Research Article

Pseudomonas aeruginosa colonisation in an intensive therapy unit: role of cross infection and host factors.

Br Med J (Clin Res Ed) 1983; 286 doi: http://dx.doi.org/10.1136/bmj.286.6362.341 (Published 29 January 1983) Cite this as: Br Med J (Clin Res Ed) 1983;286:341
  1. M R Noone,
  2. T L Pitt,
  3. M Bedder,
  4. A M Hewlett,
  5. K B Rogers

    Abstract

    Despite the sparsity of Pseudomonas aeruginosa in the environment colonisation and infection with this organism was found at several sites by selective culture in 20 out of 46 patients in an intensive therapy unit. Three patients developed Ps aeruginosa pneumonia. Serial serogrouping and phage typing identified multiple strains in the unit and in the same patient.

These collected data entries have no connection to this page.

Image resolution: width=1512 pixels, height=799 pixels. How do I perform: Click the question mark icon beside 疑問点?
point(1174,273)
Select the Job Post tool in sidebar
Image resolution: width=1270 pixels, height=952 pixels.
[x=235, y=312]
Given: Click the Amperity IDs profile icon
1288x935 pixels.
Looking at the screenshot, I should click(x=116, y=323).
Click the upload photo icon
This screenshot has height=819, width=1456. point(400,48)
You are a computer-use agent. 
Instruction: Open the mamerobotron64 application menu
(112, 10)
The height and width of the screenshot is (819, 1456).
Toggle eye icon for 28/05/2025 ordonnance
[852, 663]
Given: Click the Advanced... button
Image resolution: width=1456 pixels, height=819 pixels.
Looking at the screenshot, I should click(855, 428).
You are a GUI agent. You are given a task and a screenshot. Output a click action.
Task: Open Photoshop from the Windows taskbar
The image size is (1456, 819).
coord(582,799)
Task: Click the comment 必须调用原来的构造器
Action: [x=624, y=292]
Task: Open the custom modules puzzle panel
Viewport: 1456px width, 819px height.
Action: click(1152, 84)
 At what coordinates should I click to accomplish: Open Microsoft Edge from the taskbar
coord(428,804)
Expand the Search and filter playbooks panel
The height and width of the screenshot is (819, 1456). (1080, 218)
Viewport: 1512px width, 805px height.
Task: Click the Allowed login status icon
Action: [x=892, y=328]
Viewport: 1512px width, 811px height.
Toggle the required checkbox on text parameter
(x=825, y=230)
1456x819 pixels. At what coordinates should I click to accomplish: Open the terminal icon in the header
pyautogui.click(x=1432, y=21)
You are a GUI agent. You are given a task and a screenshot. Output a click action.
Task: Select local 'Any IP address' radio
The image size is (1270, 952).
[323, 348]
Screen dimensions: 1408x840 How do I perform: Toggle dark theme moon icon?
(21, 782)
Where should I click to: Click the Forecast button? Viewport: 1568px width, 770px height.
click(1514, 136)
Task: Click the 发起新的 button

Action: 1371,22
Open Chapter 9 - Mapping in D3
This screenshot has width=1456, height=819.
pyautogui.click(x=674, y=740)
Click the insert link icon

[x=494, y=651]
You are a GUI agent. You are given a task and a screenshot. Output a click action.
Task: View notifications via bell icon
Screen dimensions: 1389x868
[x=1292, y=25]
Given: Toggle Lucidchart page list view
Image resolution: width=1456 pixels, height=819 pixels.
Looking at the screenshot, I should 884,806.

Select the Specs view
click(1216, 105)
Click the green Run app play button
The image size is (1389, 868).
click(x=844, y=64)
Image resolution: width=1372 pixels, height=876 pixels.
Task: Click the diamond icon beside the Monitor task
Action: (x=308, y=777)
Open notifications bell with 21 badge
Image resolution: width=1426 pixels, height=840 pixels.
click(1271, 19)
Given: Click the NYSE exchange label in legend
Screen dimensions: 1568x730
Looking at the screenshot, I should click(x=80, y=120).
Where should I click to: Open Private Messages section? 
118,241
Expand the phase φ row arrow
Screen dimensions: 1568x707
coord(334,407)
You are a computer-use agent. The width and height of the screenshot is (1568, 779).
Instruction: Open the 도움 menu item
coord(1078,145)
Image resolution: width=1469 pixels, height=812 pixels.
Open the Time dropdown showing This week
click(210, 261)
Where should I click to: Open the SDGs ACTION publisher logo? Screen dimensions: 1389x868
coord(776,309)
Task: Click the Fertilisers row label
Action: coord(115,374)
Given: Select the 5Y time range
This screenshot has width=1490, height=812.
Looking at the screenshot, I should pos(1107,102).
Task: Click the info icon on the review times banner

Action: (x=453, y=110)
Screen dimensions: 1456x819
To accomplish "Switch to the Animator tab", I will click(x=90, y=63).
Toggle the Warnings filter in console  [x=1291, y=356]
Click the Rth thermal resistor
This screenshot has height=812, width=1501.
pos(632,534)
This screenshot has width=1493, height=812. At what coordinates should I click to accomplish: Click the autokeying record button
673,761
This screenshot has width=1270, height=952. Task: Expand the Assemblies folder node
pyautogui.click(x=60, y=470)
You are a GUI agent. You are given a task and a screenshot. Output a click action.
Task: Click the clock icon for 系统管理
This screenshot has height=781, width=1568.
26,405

Rectal carriage occurred in 16 patients but rectal strains did not subsequently appear in tracheal aspirates; strains varied in their affinity for the upper respiratory tract. Colonisation was not directly related to length of stay and was detected in 16 of those colonised within 24 hours of admission. In intubated patients, who were colonised more frequently than those not intubated, upper respiratory tract colonisation correlated strongly with low initial arterial pH values. Personnel were probably responsible for cross infection among patients when the unit was busy. Strain differences and the susceptibility of patients also influenced colonisation and infection. Elimination of major reservoirs of Ps aeruginosa and compliance with procedures to control cross infection remain essential if patients in hospital are to escape colonisation by the organism.